ELECTRIC Honey are the student-run label who helped build the careers of Biffy Clyro, Snow Patrol and Belle and Sebastian.
This month, they celebrate their 20th anniversary. On May 31, there will be a birthday bash at Glasgow’s Oran Mor, featuring current acts such as Young Aviators and Alex Hynes.
But the label’s future is uncertain as Stow College, where the students take the music business course, merges with John Wheatley and North Glasgow colleges.
Label boss Ken McCluskey, who found fame with The Bluebells, said he was in the dark.
He said: “Hopefully we’d continue because it’s a great advert for music education. But you are nervous you’ll come back after the summer and someone will be sitting in your seat.
“I’m sure we will continue because we are the jewel in the crown.
“I think it would be silly to curtail such a very popular and successful institution as Electric Honey.”
Ken, who has been running the course for 10 years, is not wrong.
Not only has the label helped some of the UK’s biggest bands, it has given students a foot into the music industry.
These include Craig Johnston, a booker for King Tut’s, and Stuart Stenhouse, who runs digital music distribution service EmuBands.
Electric Honey were set up by Alan Rankine of 80s duo The Associates, a lecturer on the course. They’re now run by Ken and Douglas MacIntyre, who also has the Creeping Bent label.
The first release was in May 1993 with Baby Chaos’s Buzz EP. The band’s 1996 album Love Your Self Abuse was named as one of Kerrang’s 100 Greatest British Rock Albums Ever.
The label’s first major success was Electric Honey’s debut album release.
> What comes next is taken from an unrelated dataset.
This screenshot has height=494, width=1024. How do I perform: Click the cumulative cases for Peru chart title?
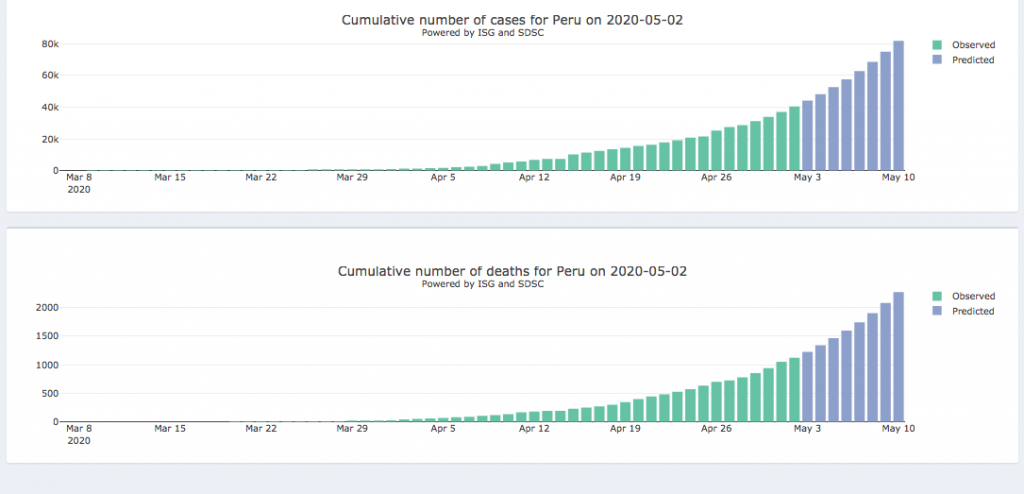512,20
Belle and Sebastian’s 1996 effort has become part of Scotland’s music history.
After Stuart Murdoch recorded some demos, the songs were picked up by the students and it was agreed they would record a full album – Tigermilk.
Only a thousand vinyl copies exist and some have been sold for £400.
Ken laughed: “There’s a big rumour someone has two in their drawer. I’ve been doing detective work for five years but can’t get to the bottom of it.”
Another find was a group of Northern Irish students in Dundee. Polar Bear released their debut EP Starfighter Pilot on the Electric Honey label in 1997.
They changed their name to Snow Patrol and have become one of the biggest bands in the UK.
Ken said: “When you are able to talk about someone like Snow Patrol to your students, it’s important.
“The course isn’t The X Factor. It’s a business course with accounts, copywriting, promotion and marketing.”
Another of Electric Honey’s success stories is Biffy Clyro. Ben and James Johnston were students on the sound production course at Stow.
In June 2000, they released their debut EP through Electric Honey, featuring the tracks 57 and Justboy. Both tracks reappeared on the band’s debut album Blackened Sky.
It took them years of hard graft before 2007 breakthrough Puzzle.
Ken said: “Biffy are hard workers. It takes that long to learn your craft.”
It’s not just musicians who have benefited from Electric Honey. There are two classes with 20 students each.
The students look for the acts and pick them, with Ken and Douglas as managers.
Ken said: “We listen to five bands each week and it is whittled down. Originally the signing of the band and release of material was done in a year but we do this over two years now.”
Electric Honey Showcase, May 31, Oran Mor, Glasgow.